The court decision represents perhaps the biggest setback ever for the DOJ's war on state-legal medical marijuana. The DOJ had hoped for much more narrow interpretation of Rohrabacher-Farr.
The Rohrabacher-Farr Amendment, which was attached to a spending bill signed into law in December 2014 by President Obama, only lasts for one year, but Congress is on the verge of renewing it for another year. Several spending amendments allowing states to set their own marijuana policies without federal interference have already passed the U.S. House and/or the Senate Appropriations Committee.

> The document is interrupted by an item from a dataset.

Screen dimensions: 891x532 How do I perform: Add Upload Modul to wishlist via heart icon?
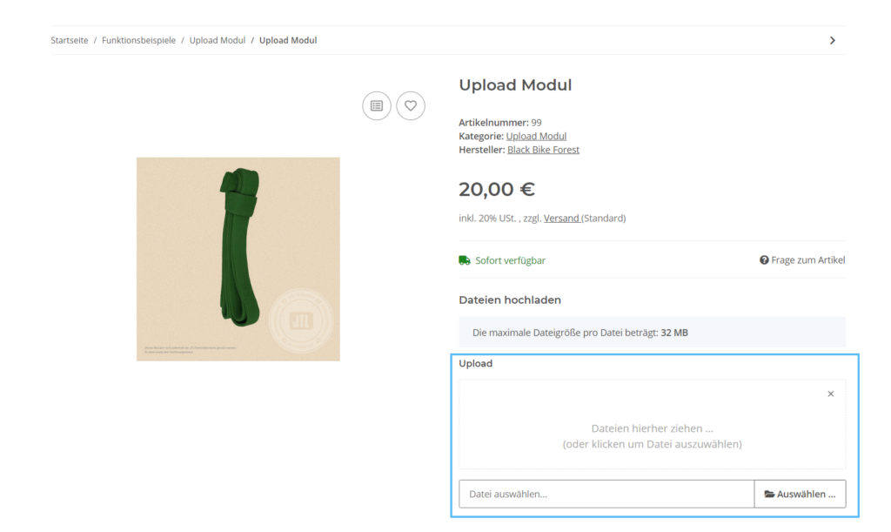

Senate Republicans included several marijuana reforms in their recent "minibus" spending package, including prohibiting the DEA from undermining state medical marijuana laws, requiring the Veterans Administration to allow veterans to use medical marijuana, and prohibiting the Treasury Department from blocking banks from providing checking accounts to state-legalized marijuana dispensaries.
The Drug Policy Alliance is coordinating a grassroots and lobbying campaign to pass full legislative reform, most notably the CARERS Act, the sweeping medical marijuana bill we worked with Senators Rand Paul, Cory Booker, and Kirsten Gillibrand to introduce earlier this year.
Polls have consistently shown public support for medical marijuana ranging from 70 to 90 percent over the past two decades. Twenty-three states, the District of Columbia, Guam and Puerto Rico have legalized medical marijuana.
MAMM's Shaw said she'd been unemployed for four years, and hounded by three different federal agencies.
“I’m very happy and I’m very relieved that I will get to return to my life’s work,” Shaw said.
"We won the war," she said. "And I'm the first POW to be released.
U.S. Attorney Melinda Haag closed MAMM down in 2011. It was considered the oldest lawful state dispensary to be shuttered in the crackdown; it had about 9,000 patients at its peak.